## Work item
Set down the records once more, please, exactly and with the pictures left out.
[Opening Records to use section]
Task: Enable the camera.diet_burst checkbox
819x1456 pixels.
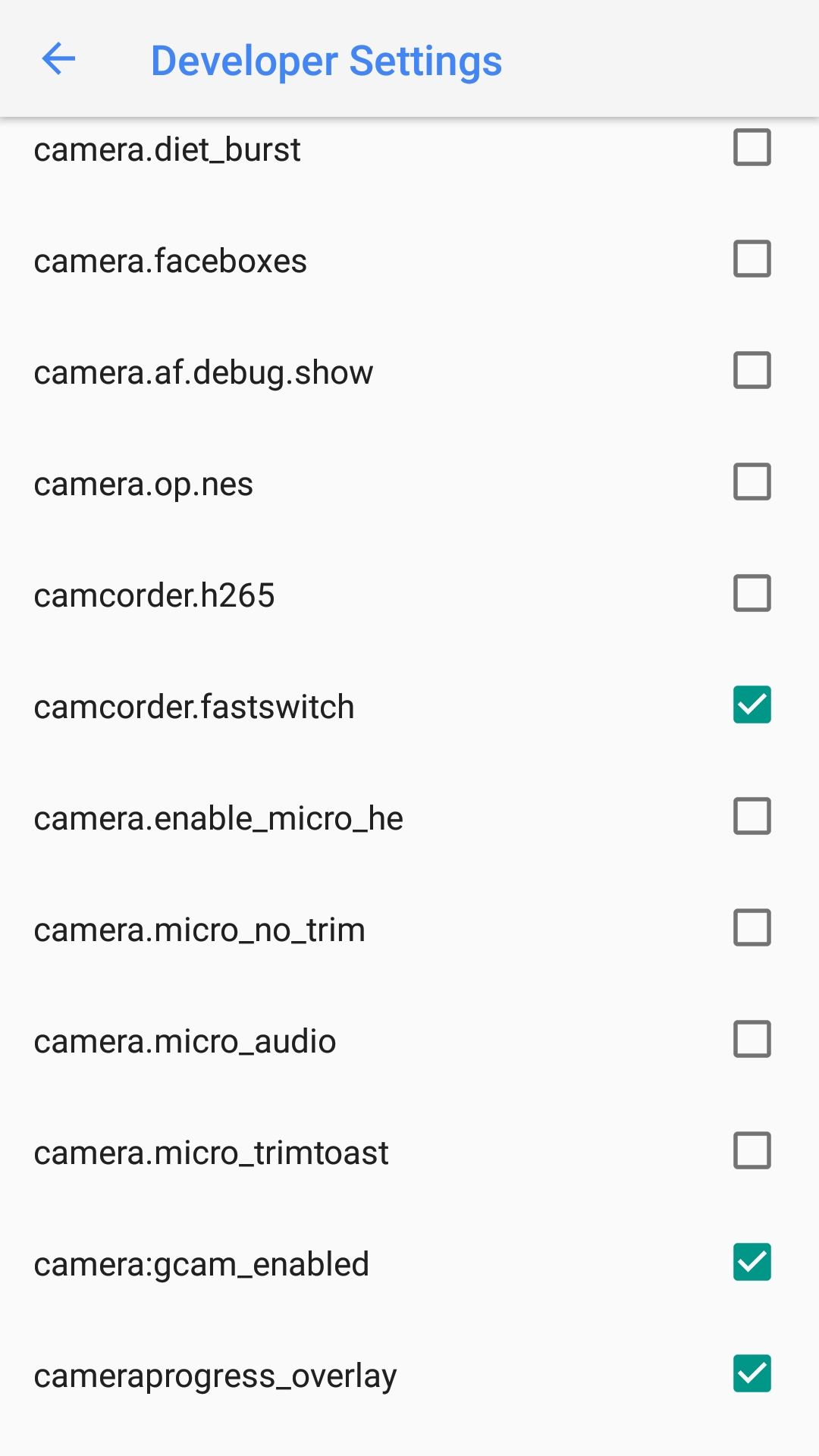Action: (752, 147)
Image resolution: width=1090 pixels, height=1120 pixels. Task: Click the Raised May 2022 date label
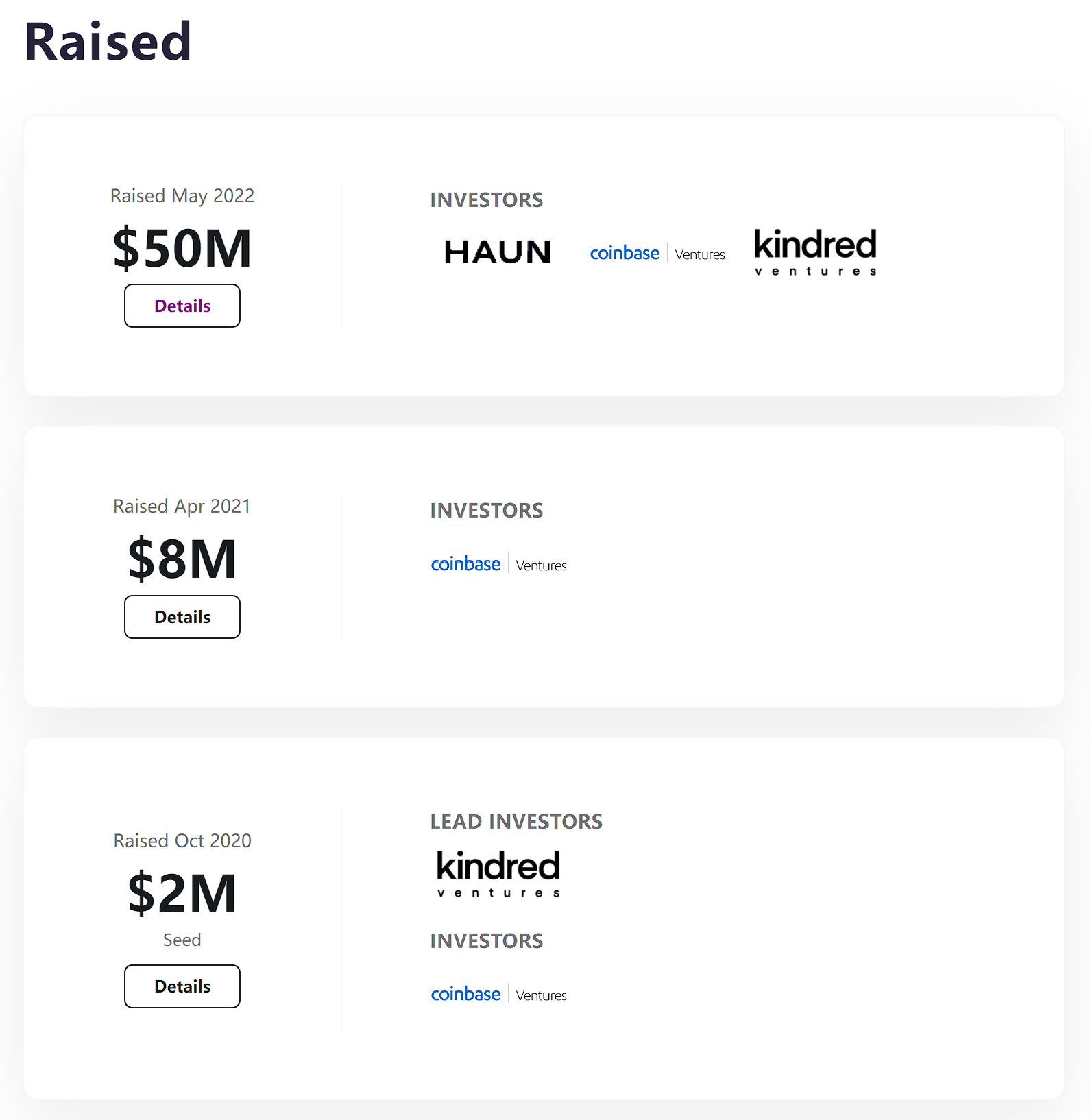click(x=182, y=196)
[Closing Records to use section]
## Finished exercise
Task: Enable the camera.diet_burst checkbox
819x1456 pixels.
Action: (752, 147)
Image resolution: width=1090 pixels, height=1120 pixels. Task: Click the Raised May 2022 date label
click(x=182, y=196)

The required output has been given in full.